Even one night of moderate light during sleep can increase the body's heart rate, and increase next-day insulin resistance, according to a new study from researchers at Northwestern University's School of Medicine.

A single night of exposure to moderate light during sleep can increase nighttime heart rate and insulin resistance the next morning, according to new data from Northwestern University.

Exposure to light during sleep has long been known to have negative impacts on both cardiovascular health and the circadian rhythm – which is the natural process that regulates the sleep-wake cycle. However, not much was known about how it impacts cardiometabolic risk factors, which can lead to diseases like hypertension and diabetes.
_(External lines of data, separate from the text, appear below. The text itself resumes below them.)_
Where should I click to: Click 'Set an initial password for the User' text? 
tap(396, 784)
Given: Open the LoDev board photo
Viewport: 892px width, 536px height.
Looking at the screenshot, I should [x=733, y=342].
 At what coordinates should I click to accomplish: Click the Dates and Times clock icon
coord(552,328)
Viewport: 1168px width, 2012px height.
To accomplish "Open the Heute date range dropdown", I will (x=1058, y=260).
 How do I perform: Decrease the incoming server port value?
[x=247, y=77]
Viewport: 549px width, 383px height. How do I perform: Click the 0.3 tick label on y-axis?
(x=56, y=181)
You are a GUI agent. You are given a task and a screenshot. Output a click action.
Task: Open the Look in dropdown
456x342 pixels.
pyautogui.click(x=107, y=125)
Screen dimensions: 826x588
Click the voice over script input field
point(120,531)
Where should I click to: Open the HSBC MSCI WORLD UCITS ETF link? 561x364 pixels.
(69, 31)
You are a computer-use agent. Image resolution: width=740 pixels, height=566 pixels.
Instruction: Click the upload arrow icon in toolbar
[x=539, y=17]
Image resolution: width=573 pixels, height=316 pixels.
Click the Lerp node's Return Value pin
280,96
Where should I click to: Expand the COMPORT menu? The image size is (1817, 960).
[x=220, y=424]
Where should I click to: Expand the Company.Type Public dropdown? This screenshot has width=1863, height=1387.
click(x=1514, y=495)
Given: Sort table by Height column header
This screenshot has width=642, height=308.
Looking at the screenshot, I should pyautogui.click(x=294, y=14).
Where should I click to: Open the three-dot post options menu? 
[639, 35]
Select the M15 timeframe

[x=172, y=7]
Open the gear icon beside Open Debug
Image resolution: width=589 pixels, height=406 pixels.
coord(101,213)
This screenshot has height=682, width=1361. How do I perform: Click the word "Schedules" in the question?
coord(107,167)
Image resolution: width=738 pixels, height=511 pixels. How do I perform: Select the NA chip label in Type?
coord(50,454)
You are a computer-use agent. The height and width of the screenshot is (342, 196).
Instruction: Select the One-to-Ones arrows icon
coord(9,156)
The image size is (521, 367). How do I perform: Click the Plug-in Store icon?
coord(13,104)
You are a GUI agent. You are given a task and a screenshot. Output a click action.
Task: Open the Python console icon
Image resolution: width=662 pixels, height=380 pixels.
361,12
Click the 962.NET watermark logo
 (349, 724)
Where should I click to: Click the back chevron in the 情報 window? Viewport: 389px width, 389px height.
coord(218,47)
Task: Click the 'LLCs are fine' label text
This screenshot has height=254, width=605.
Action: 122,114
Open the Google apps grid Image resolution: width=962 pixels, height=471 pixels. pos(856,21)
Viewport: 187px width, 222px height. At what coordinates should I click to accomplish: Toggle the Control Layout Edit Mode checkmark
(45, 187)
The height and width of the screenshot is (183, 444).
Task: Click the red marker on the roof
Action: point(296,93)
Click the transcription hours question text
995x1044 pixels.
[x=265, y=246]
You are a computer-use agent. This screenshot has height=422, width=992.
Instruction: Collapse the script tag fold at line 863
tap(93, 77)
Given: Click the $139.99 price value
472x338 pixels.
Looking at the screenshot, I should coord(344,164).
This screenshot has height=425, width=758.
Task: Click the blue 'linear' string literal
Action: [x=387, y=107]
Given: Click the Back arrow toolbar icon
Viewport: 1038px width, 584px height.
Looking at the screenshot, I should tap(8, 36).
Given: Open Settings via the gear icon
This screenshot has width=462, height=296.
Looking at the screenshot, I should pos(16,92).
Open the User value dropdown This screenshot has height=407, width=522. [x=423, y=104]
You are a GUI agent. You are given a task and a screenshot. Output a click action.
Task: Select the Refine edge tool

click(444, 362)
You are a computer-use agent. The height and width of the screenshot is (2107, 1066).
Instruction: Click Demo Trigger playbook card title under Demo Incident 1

Investigators from the study compared sleep patterns over the course of one night between moderate light and one night in dim light in 20 young adult participants. Moderate light exposure was described as 100 lux and was chosen because it was within the range used in previous studies. Dim light was described as 3 lux.

The moderate room light caused the body to go into a higher state of alert, which in turn caused an increased heart rate. It also caused increased insulin resistance the next morning and lower heart rate variability, which is an indicator for future health issues.

"The results from this study demonstrate that just a single night of exposure to moderate room lighting during sleep can impair glucose and cardiovascular regulation, which are risk factors for heart disease, diabetes, and metabolic syndrome," said Dr. Phyllis Lee, chief of sleep medicine at Northwestern University and lead author of the study. "It's important for people to avoid or minimize the amount of light exposure during sleep."

The study is based on previous research which shows that daytime light can increase the body's heart rate by activating the sympathetic nervous system, which puts the body into high alert. However, researchers found a similar physical response from nighttime light exposure.

A recent study found that when compared to no light exposure, any self-reported artificial light exposure on in the bedroom during sleep contributed to obesity among women.

"We showed your heart rate increases when you sleep in a moderately lit room," said Dr. Daniela Grimaldi, research assistant professor at Northwestern and co-author of the study. "Even though you are asleep, your autonomic nervous system is activated. That's bad. Usually, your heart rate together with other cardiovascular parameters are lower at night and higher during the day."

Glucose levels did not differ between those in the moderate and dimly lit rooms. However, participants showed higher insulin resistance the morning after sleeping in the moderately lit room. 

Increased insulin resistance plays a key role in the diagnosis of type II diabetes. Researchers say that there is a possibility that those who are frequently exposed to nighttime light during sleep could be at an increased risk for developing the disease.

Though the study found increased heart rates and blood sugar levels among those who slept with moderate light, researchers did not find a difference in sleep quality between the two. But there was a lower percentage of REM sleep among those who slept in the moderately lit room.

Researchers point to the implications that could arise among populations who are more likely to be exposed to nighttime light, such as those in industrial areas. There are also implications for those who are already at an increased risk of heart disease, metabolic syndrome, and diabetes – all three of which are increasingly common ailments throughout the United States.

Lee and other researchers suggest dimming the lights in your sleep environment at least one to two hours before going to bed to make the transition easier and avoid the health impacts of nighttime light.

If you have a light in your bedroom, make it dim enough or closer to the floor so it does not negatively impact your sleep. Using red or warm tone lights as opposed to blue or white lights in the bedroom could help soothe the body and keep it from entering that active, alert state.

Researchers say using blackout curtains or sleep masks could be beneficial at blocking outdoor light. Things like keeping a television on (even with the sound off), or keeping a bright lamp on next to your bed could have a harmful impact on your heart or insulin levels.